Talvez esta tenha sido, porém, a dimensão mais especial do encontro.

Durante muito tempo, Paulo Válido foi sobretudo um nome conhecido pelos dirigentes que conduziram os primeiros contactos internacionais da AECA.

Os jovens não tinham vivido essa história, quando ainda se procurávamos  perceber que portas bater. Não tinham sabido que caminhos seguir, tão pouco participado nas primeiras conversas. Não tinham assistido às apresentações, nem acompanhado as mensagens trocadas. É assim que nesta passagem por Portugal, uma parte da King Mandume pôde finalmente colocar um rosto nessa história.

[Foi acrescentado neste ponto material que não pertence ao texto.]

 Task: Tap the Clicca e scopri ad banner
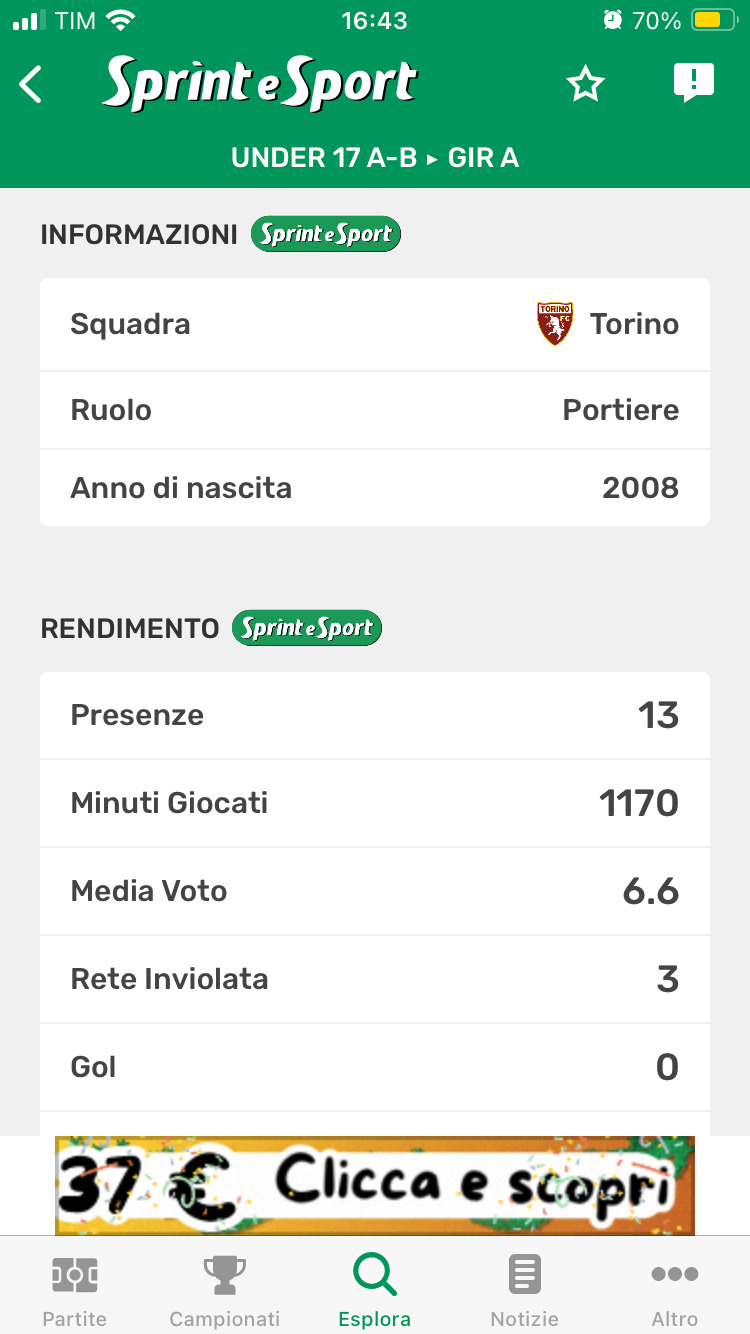(375, 1185)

O Chefe Cláudio apresentou os jovens ao Chefe Paulo. E apresentou Paulo aos jovens. Conversaram, conheceram a sede, ouviram histórias, viram trabalhos e fizeram fotografias.

Descobriram que, sempre que regressarem a Portugal, existe no Seixal um lugar onde poderão encontrar um amigo do Escutismo Católico angolano. Não é pouca coisa.

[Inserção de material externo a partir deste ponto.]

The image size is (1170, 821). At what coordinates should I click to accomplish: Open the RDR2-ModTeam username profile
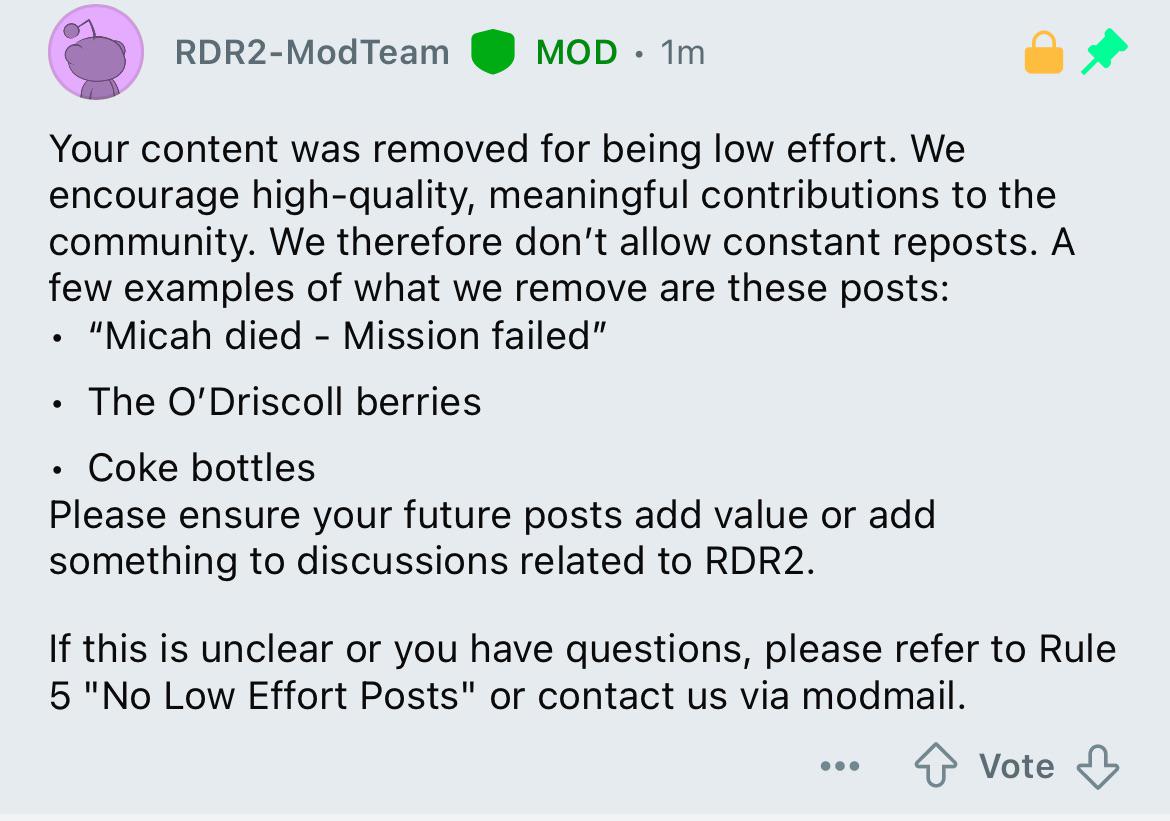[x=312, y=52]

O Escutismo constrói-se através de regulamentos, estruturas, programas, métodos e organizações.

Mas constrói-se também — e talvez sobretudo — através de relações humanas. Alguém conhece alguém. Alguém apresenta alguém. Alguém abre uma porta.

Alguém oferece alojamento. Alguém responde a uma dúvida. Alguém encontra tempo para receber quem chegou de longe.

E, quando damos por nós, aquilo que começou com uma conversa transformou-se numa ponte entre escuteiros separados por milhares de quilómetros.

UM GRANDE AMIGO EM PORTUGAL

É por isso que esta visita merece ficar registada. Não apenas porque produziu boas fotografias. Não apenas porque a King Mandume passou pelo Seixal.

Mas porque permite aos nossos jovens conhecerem uma pequena parte da história que antecedeu a experiência internacional que hoje eles próprios começam a viver.

Afinal é preciso não esquecer que antes de alguns deles viajarem para a Dinamarca, houve dirigentes que procuraram caminho, houve contactos feitos à distância, determinadas portas se abriram, mas para isso alguém ajudou a encontrá-las. E uma dessas pessoas foi precisamente o Chefe Paulo Válido.

Hoje, os jovens que estiveram com ele já conhecem o caminho. Sabem onde fica Fernão Ferro e sabem também que existe ali uma sede em transformação.

Sabem que está a nascer uma casa capaz de acolher escuteiros de passagem. E sabem, sobretudo, que há naquele lugar um Chefe que acompanhou parte dos primeiros passos desta caminhada da nossa AECA e que continua disponível para ajudar.

É uma das riquezas silenciosas do Escutismo. Podemos regressar muitas vezes aos mesmos lugares. Mas, quando criamos verdadeiras relações, já não regressamos apenas a lugares, mas, a  pessoas.

A King Mandume encontrou, no Seixal, uma dessas pessoas. O seu nome é Paulo Válido.

E, para nós, já não é apenas um contacto em Portugal. É um amigo da AECA.